じつは、弊社も自由な文化で議事録とかオープンにしているんですけど、ツッコミをオープンにしやすいからこそ進まない問題があるなって感じています。

一個出たらゼロになって一個出たらゼロになってみたいのが多いなーって思うんですけど、御社もそのようなことはありますか?

青野

あんまりないですね。

そのためにやっていることをお話しますと、一個は「問題解決メソッド」っていうメソッドを作って全社の共通言語にしています。

岡内

「問題解決メソッド」ですか…!

青野

建設的な議論に変えていくために、フレームワークを作っています。自分が考えている問題の定義を可視化して示すっていうフレームワークです。まあそんなにめずらしいものでもないですが。

それをお互いが共通言語で持っていると、相手と意見が違うときになぜ、何が、どこで、どう違うのはが可視化できますよね。たとえば、サポートの現場ではこんなことが起きているけど、開発の人は知らないとか、そういう現状の認識を合わせたりとか。

あと、理想が違う場合もありますよね。バクが一つもないようなソフトを作るぞってって思っている人と、バグは多少あってもいいけど、スピードよく改善していけるようなものを提供したいんだっていう人がいたとして、理想が違ければ課題も違うわけです。

岡内

なるほど!フレームワークを用いることで、どこで差異が起きているかを可視化して問題解決にあてているんですね。

青野

まあフレームワークで話すのは面倒くさいんですけどね笑
少なくとも話が進まないということはないですね。

青野

あともう一個、最終的に「誰が決めるのか」をはっきりさせています。

いろいろ皆さんから厳しいフィードバックをいただきましたけれども、この件はそれでもやりたいのでやります。以上!って言って進められるようにするっていう笑

岡内

決められるのは、プロジェクトリーダーみたいな立場がある人ですか?

青野

立場がある人が決める場合もあれば、実際には自分がやるって言った人がやる感じですかね。なので、企画立案者じゃない人が指揮をとる場合もあります。
一番想いのある人がやるスタイルですね。

岡内

へえ〜!!
(隅々まで、新人/ベテランと関係なく活躍できる仕組みがあるんだな…)

青野

ほかには、人事異動の権限ってサイボウズの場合、本人にしかないんですよ。
つまり「来年あっちに行ってくれないかな」って行かせることはできないんです。

あくまでも本人がいきたいって言わない限り人事異動は起きないんです。

岡内

え、そうなんですか!(めっちゃいい!!!)
御社のような大企業だと、転勤や部署移動って急に辞令がだされるイメージがありますがそうじゃないんですね。

青野

「自分の意志で自分のやりたいことをやる」っていうのが僕たちの原則なんです。取締役も同じですよね。大事なのは、誰かが選んだのではなくてやりたいって言った人がやっているっていうことです。

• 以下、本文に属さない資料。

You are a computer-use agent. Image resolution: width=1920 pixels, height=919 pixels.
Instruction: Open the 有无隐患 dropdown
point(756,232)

サイボウズさんの制度、聞けば聞くほどいいなって思う…

社長としての挫折があったからこそ生まれた

岡内

ちなみに、こういった考え方や社風って創業時はなかったと伺いました。

なぜ、それを取り入れようと思われたのですか。
ターニングポイントとかありました?

青野

そうですね、1997年に創業したんですけど、そこから三人で立ち上げて、私は最初全然社長とかじゃなかったんですよ。
普通に販売、マーケティングをやる三人のうちの一人だったんですけど、私の先輩がやめることになって…

で、2005年から社長をやるようになりました。いきなり上場企業の社長になってしまってマネジメントもよくわからないまま、いっぱい失敗をしましたね…
結果、会社が傾いてしまったんです。

岡内

(青野社長にもそんな困難が…)

青野

色々な会社を買収したんですけど、マネジメントがめちゃくちゃになってしまって、何回も下方修正していました。で、そこで一回ギブアップしたんですよね。「あーもう無理だ」と思って…

僕はマネジメントの才能がないんだと思いましたね。

岡内

え、そんなことがあったんですね…

青野

でも、もう一回命がけでやり直そうと決意したんです。その時に生み出そうとしたのが今のスタイルかもしれませんね。もう自分はバカなんで、残念ながら経営者として「俺のいうことやったら上手くいくんやで!」っていうのが出来ないタイプだと気づきました。

(今のスタイルのように)正直、情報を開示するのは、自分の知識の無さを全社員に知られてしまうっていうことですからね…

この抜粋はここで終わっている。